Certain members of Congress continue to agitate for a ban on physician-owned hospitals, and the usual trade groups are taking predictable positions. The Federation of American Hospitals can be counted on to take an "anti-physician ownership" point of view, and Physicians Hospitals of America (a trade association composed of physician-oriented companies) and the AMA can be expected to take the "pro-physician ownership" point of view. It is hard to keep track of the latest iteration of the proposed ban, but what follows is an update as of now.
As all players in the hospital business know by now, an attempt to ban physician-owned hospitals failed when the House version of last year's first SCHIP bill did not make it through the joint House-Senate reconciliation process with the anti-physician ownership parts intact. No matter, the President vetoed the resulting legislation anyway. Next stop for anti-physician ownership language: The "Paul Wellstone Mental Health and Addiction Equity Act of 2007." When this legislation stalled, opponents of physician-owned hospitals looked to slip it into, of all places, the farm bill. When relevance questions put a stop to that effort, proponents have turned to the war bill, which is certain to pass in some form or another given the situation in Iraq. If that attempt fails, look for renewed interest in the Wellstone mental health bill by the "anti-physician ownership" crowd.
If legislation passes, what will it look like? Best guess: the Wellstone version, which borrows heavily from the portions of the ill-fated SCHIP legislation dealing with the "whole hospital exception" to the Stark ban on physician ownership.
Under the Wellstone language, the "whole hospital" exception under the Stark law would be repealed. It is this exception which allows hospitals to be owned by physicians notwithstanding the general ban on the referral by a physician to a facility in which the physician has an ownership interest. Under the Wellstone language, certain hospitals would be grandfathered. In order to be grandfathered, the hospital must have physician ownership on the date of enactment of the bill into law, and must be enrolled in the Medicare program as of that date.
Grandfathered hospitals will be subject to a host of limitations. However, the bill would not impose its limitations on grandfathered hospitals until eighteen (18) months after the enactment of the bill into law. The most important limitation is that a grandfathered hospital may not, at any time on or after the date of enactment of the bill, increase its number of operating rooms or beds beyond the number in existence as of the enactment date. However, unlike the SCHIP version of the whole hospital exception repeal, the Wellstone bill provides for an expansion process for "applicable hospitals". The bill contains a complicated definition of an applicable hospital, but, in summary, an applicable hospital is one that is a growing hospital located in a growing geographical area.
After the expiration of the 18-month period, miscellaneous additional operating restrictions will go into effect. In effect, this 18-month delay will constitute a grace period for grandfathered hospitals, during which existing deals could be restructured to comply with the additional operating restrictions.

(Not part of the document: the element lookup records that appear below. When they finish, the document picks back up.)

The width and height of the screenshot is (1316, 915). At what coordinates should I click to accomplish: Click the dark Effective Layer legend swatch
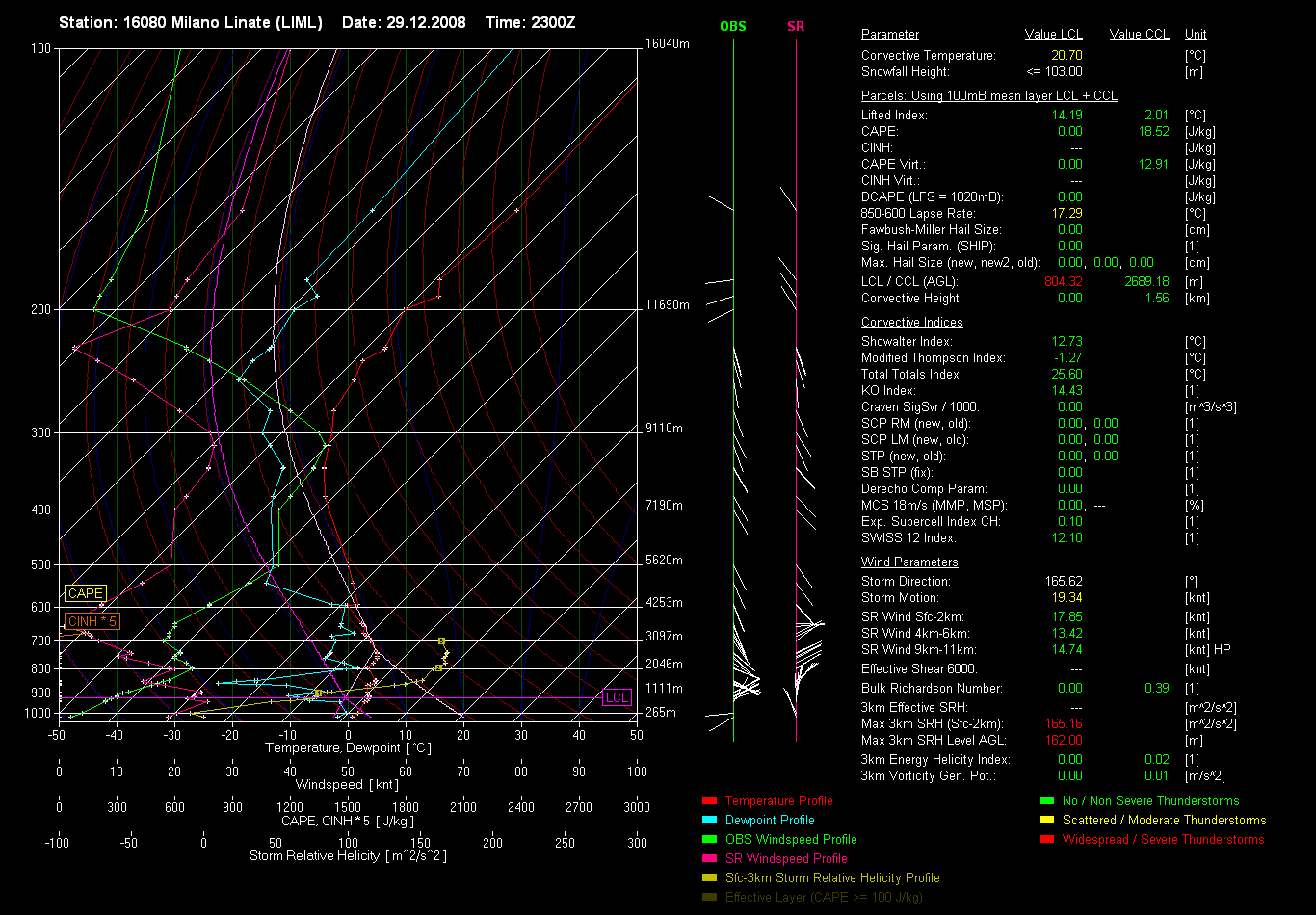[709, 898]
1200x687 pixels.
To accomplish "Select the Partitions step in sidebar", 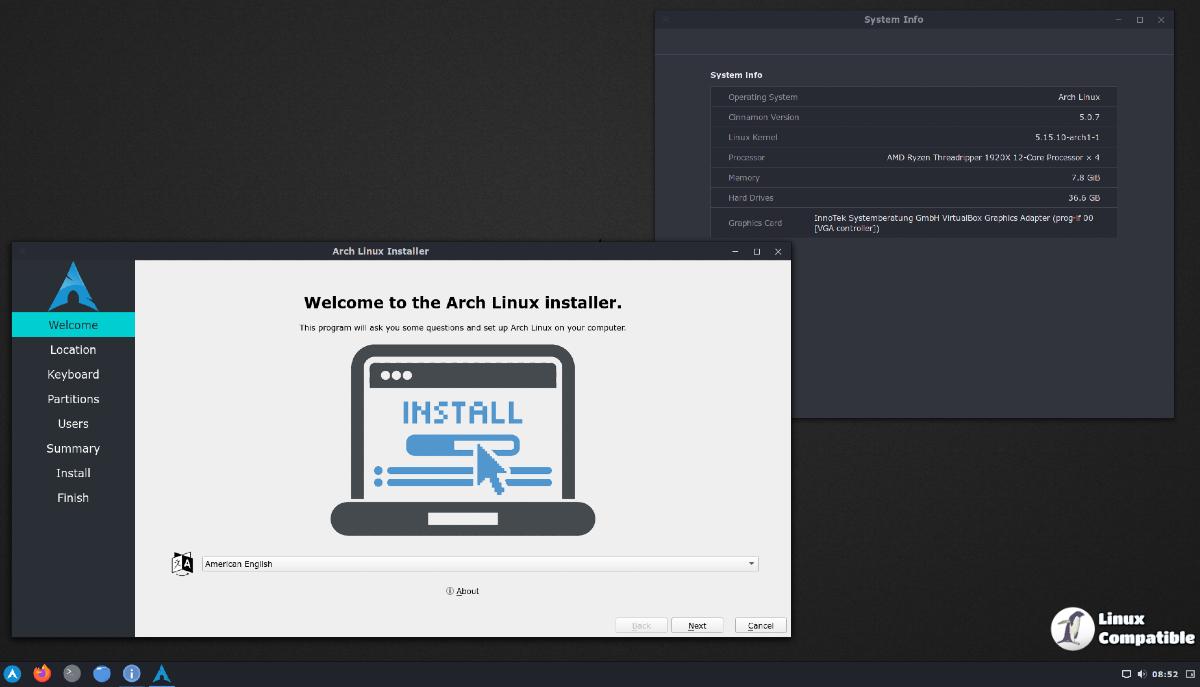I will tap(73, 399).

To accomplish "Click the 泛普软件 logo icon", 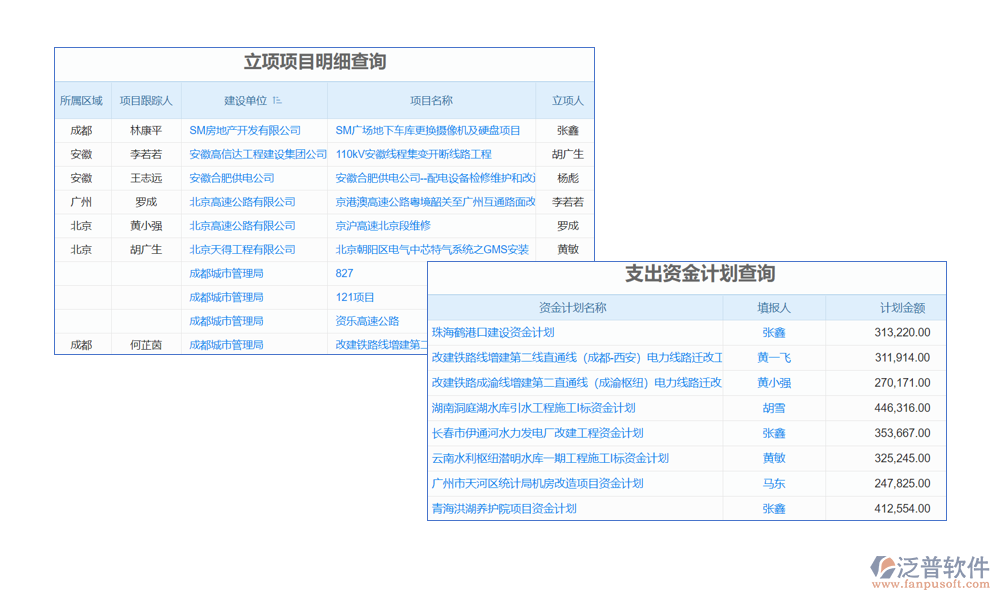I will point(884,570).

These restrictions will include:
reporting the identity of physician owners and the nature of the extent of their ownership,
procedures for making ownership disclosures to patients,
requirements to make certain disclosures about physician ownership on the hospital's website and in any public advertising,
a prohibition on physician's owning, in the aggregate, more than forty percent (40%) of the hospital entity,
a prohibition on any individual physician owning more than two percent (2%) of the investments interest in the hospital,
making disclosures about the lack of twenty-four (24) hour physician coverage (if such is in fact the case), and
other miscellaneous restrictions.
Passage of the Wellstone bill or any other bill containing a whole hospital exception repeal is not at all certain at this time. A mental health parity bill pending in the Senate has no corresponding whole hospital exception repeal language, and the Senate's version of the actual mental health parity provisions differ materially from the House's.
Predictions at this point are hopelessly out of date by the time they are made. The best course of action is to make sure you have a viable unwind provision built into the investment documents or to wait and see if you cannot fashion a workable unwind.